- _ABOUT THIS EXERCISE_: Line by line, output the data that follows exactly as written.

- _DATA PROVIDED_:
--------------------------------
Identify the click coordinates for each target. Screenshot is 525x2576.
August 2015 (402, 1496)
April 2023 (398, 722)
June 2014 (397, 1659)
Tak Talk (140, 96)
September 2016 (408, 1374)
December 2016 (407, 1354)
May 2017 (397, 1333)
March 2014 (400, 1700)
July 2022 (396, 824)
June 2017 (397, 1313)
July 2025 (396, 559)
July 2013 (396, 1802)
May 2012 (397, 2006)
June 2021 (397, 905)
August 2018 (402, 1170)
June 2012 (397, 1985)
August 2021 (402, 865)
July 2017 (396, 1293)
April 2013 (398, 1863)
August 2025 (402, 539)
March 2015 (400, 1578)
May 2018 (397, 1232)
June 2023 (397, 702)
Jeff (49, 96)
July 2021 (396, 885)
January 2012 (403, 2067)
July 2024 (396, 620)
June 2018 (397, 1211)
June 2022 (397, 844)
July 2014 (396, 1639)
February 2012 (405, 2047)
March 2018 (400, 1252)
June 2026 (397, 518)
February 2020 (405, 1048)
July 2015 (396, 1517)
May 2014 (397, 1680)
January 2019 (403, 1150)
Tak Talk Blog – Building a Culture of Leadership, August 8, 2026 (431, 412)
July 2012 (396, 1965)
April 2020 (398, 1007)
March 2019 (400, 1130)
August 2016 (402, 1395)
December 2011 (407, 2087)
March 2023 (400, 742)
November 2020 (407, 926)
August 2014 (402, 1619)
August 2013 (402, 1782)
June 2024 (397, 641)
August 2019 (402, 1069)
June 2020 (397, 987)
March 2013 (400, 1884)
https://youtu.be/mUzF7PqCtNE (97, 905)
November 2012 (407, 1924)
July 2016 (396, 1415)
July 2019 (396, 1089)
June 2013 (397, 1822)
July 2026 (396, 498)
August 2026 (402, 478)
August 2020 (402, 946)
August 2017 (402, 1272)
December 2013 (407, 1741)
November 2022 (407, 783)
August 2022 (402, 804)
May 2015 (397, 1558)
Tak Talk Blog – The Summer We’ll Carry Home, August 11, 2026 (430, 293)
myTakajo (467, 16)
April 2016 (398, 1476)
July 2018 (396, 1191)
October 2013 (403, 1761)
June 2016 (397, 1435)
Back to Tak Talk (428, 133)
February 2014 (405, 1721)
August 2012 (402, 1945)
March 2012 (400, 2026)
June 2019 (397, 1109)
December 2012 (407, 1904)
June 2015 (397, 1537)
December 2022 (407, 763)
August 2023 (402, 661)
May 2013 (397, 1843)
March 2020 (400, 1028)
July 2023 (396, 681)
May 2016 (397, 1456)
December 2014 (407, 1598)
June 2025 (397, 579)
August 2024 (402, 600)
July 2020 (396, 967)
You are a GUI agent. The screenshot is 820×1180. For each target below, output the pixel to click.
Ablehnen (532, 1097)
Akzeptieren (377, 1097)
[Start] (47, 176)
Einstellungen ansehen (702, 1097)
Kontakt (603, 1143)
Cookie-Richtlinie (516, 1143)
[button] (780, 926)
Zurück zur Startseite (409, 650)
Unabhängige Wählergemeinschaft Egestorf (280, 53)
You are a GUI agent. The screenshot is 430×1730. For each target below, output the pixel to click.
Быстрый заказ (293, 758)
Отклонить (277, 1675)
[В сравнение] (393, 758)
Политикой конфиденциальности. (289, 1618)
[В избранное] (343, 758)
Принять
--------------------------------
- _ANSWER SPACE_:
Identify the click coordinates for each target. Screenshot is 525x2576.
August 2015 (402, 1496)
April 2023 (398, 722)
June 2014 (397, 1659)
Tak Talk (140, 96)
September 2016 (408, 1374)
December 2016 (407, 1354)
May 2017 (397, 1333)
March 2014 (400, 1700)
July 2022 (396, 824)
June 2017 (397, 1313)
July 2025 (396, 559)
July 2013 (396, 1802)
May 2012 (397, 2006)
June 2021 (397, 905)
August 2018 (402, 1170)
June 2012 (397, 1985)
August 2021 (402, 865)
July 2017 (396, 1293)
April 2013 (398, 1863)
August 2025 (402, 539)
March 2015 (400, 1578)
May 2018 (397, 1232)
June 2023 (397, 702)
Jeff (49, 96)
July 2021 (396, 885)
January 2012 (403, 2067)
July 2024 (396, 620)
June 2018 (397, 1211)
June 2022 (397, 844)
July 2014 (396, 1639)
February 2012 (405, 2047)
March 2018 (400, 1252)
June 2026 (397, 518)
February 2020 (405, 1048)
July 2015 (396, 1517)
May 2014 (397, 1680)
January 2019 (403, 1150)
Tak Talk Blog – Building a Culture of Leadership, August 8, 2026 (431, 412)
July 2012 (396, 1965)
April 2020 (398, 1007)
March 2019 (400, 1130)
August 2016 (402, 1395)
December 2011 (407, 2087)
March 2023 (400, 742)
November 2020 (407, 926)
August 2014 (402, 1619)
August 2013 (402, 1782)
June 2024 (397, 641)
August 2019 (402, 1069)
June 2020 (397, 987)
March 2013 (400, 1884)
https://youtu.be/mUzF7PqCtNE (97, 905)
November 2012 (407, 1924)
July 2016 (396, 1415)
July 2019 (396, 1089)
June 2013 (397, 1822)
July 2026 (396, 498)
August 2026 (402, 478)
August 2020 (402, 946)
August 2017 (402, 1272)
December 2013 (407, 1741)
November 2022 (407, 783)
August 2022 (402, 804)
May 2015 (397, 1558)
Tak Talk Blog – The Summer We’ll Carry Home, August 11, 2026 (430, 293)
myTakajo (467, 16)
April 2016 (398, 1476)
July 2018 (396, 1191)
October 2013 (403, 1761)
June 2016 (397, 1435)
Back to Tak Talk (428, 133)
February 2014 (405, 1721)
August 2012 (402, 1945)
March 2012 (400, 2026)
June 2019 (397, 1109)
December 2012 (407, 1904)
June 2015 (397, 1537)
December 2022 (407, 763)
August 2023 (402, 661)
May 2013 (397, 1843)
March 2020 (400, 1028)
July 2023 (396, 681)
May 2016 (397, 1456)
December 2014 (407, 1598)
June 2025 (397, 579)
August 2024 (402, 600)
July 2020 (396, 967)
You are a GUI agent. The screenshot is 820×1180. For each target below, output the pixel to click.
Ablehnen (532, 1097)
Akzeptieren (377, 1097)
[Start] (47, 176)
Einstellungen ansehen (702, 1097)
Kontakt (603, 1143)
Cookie-Richtlinie (516, 1143)
[button] (780, 926)
Zurück zur Startseite (409, 650)
Unabhängige Wählergemeinschaft Egestorf (280, 53)
You are a GUI agent. The screenshot is 430×1730. For each target below, output the pixel to click.
Быстрый заказ (293, 758)
Отклонить (277, 1675)
[В сравнение] (393, 758)
Политикой конфиденциальности. (289, 1618)
[В избранное] (343, 758)
Принять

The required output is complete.